The boat has symbolic and practical value. At a time when Fargo and Moorhead are promoting the river as a unique amenity rather than a threat, the S.S. Ruby is a symbol of that effort. To scuttle the boat would send a mixed signal about commitment to the river’s development.

Practically the boat is a floating history/heritage/nature classroom that brings students and others up close to the river’s marvels. The science, lore and legend of the riverine environment, from floods to wildlife habit, from riverboat history to water supply, come alive during boat tours.

New U.S. Coast Guard regulations require captains to have more days of training; passenger capacity of the boat would be reduced slightly. Those requirements should not be enough to sink the boat.

River Keepers operates the Ruby at a loss, even with support from the Fargo Park District, and through memberships in River Keepers. But if the only factor in operating the boat is making a profit, then Ruby’s real values have been devalued.

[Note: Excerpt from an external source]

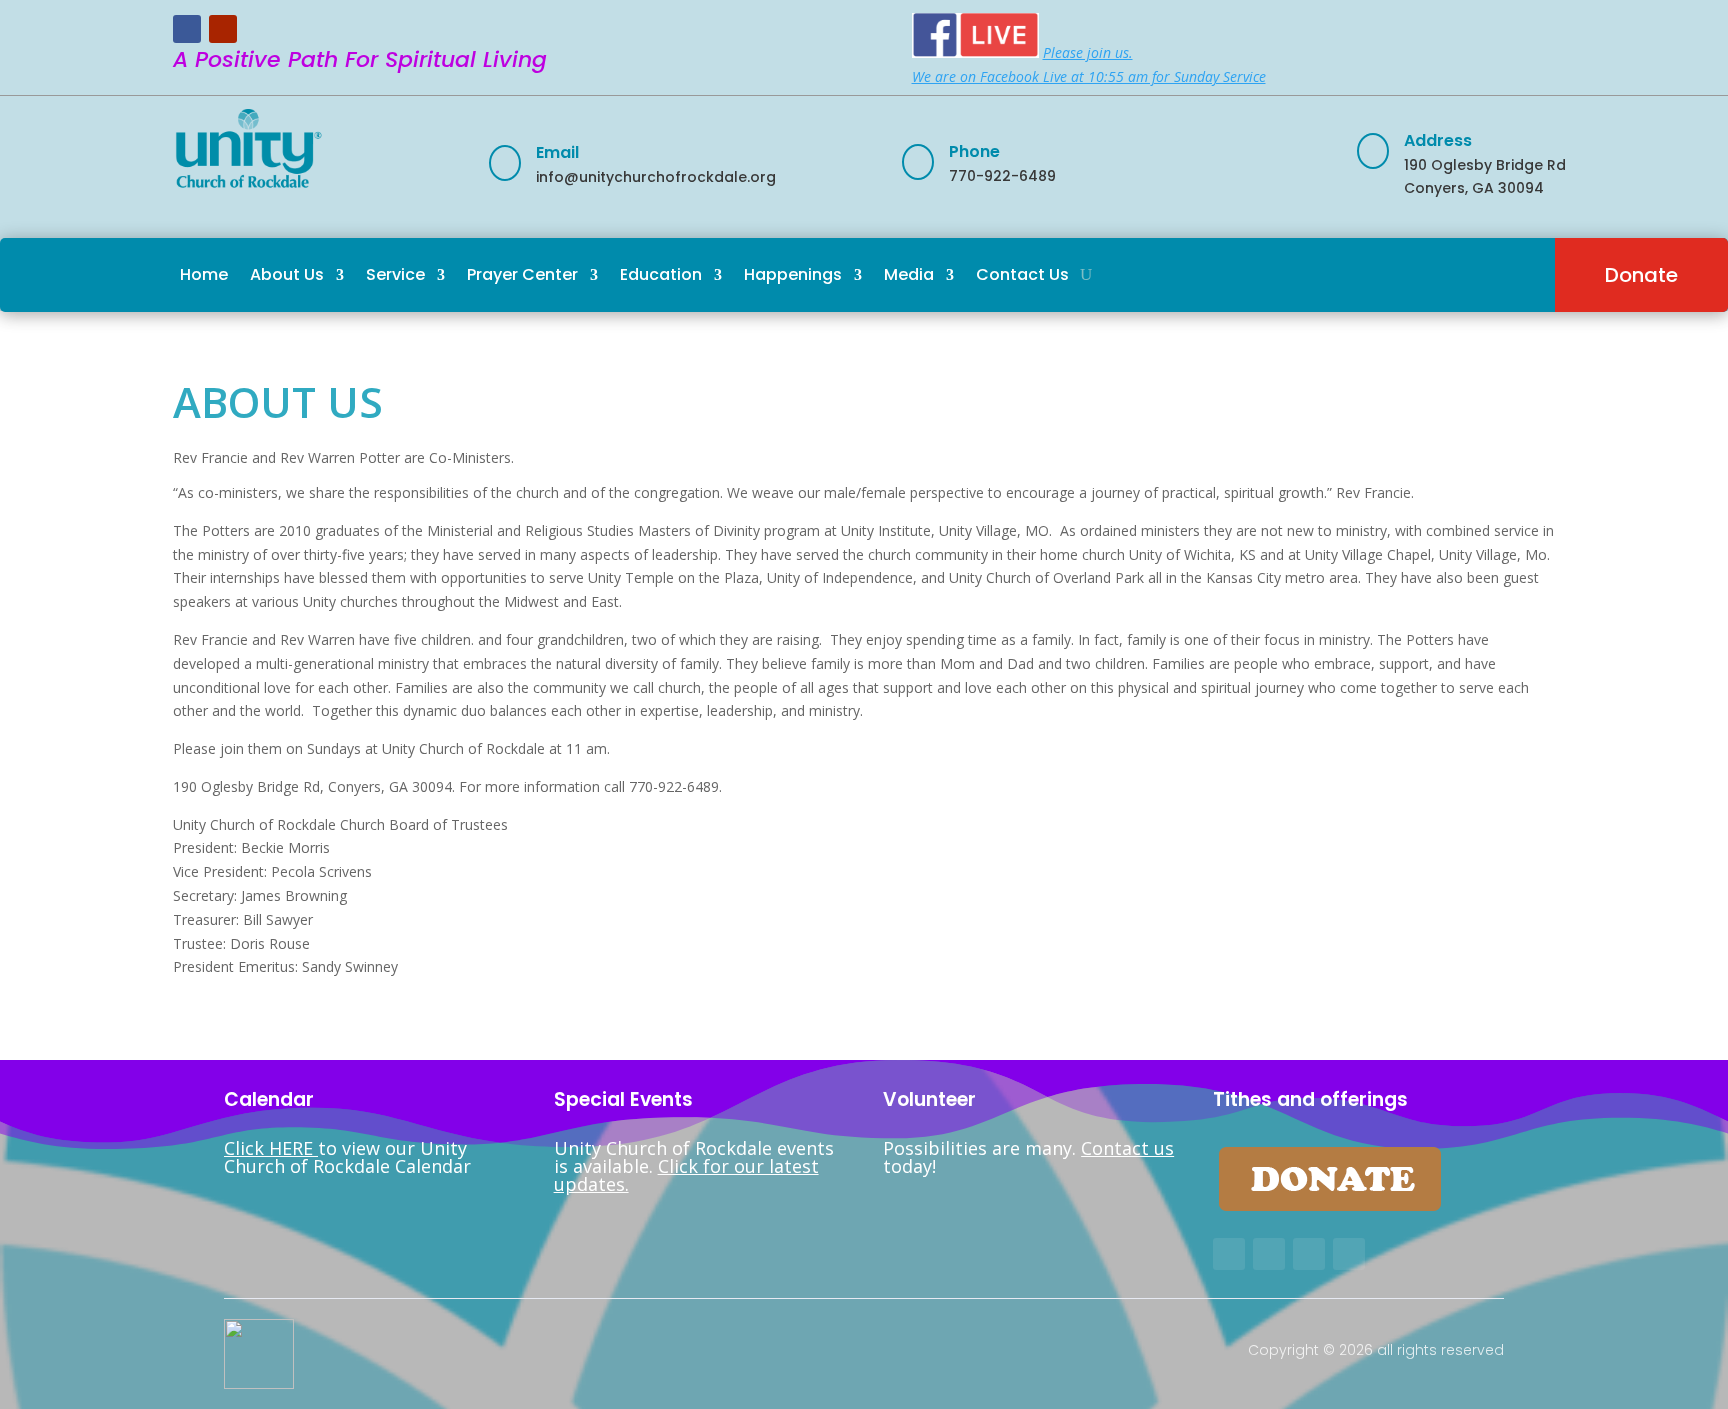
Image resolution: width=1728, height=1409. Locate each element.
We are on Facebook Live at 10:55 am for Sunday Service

Moorhead Council member Nancy Otto suggested partnerships be investigated that could pool resources to keep the boat afloat, and associated canoe and kayak rentals operating. Good idea. If Fargo, Moorhead and private river advocates are serious about developing the Red in conjunction with downtown(s) urban renaissance, the S.S. Ruby fits that purpose very well.

Find a way to do it. The alternative would be an embarrassment.

Forum editorials represent the opinion of Forum management and the newspaper’s Editorial Board.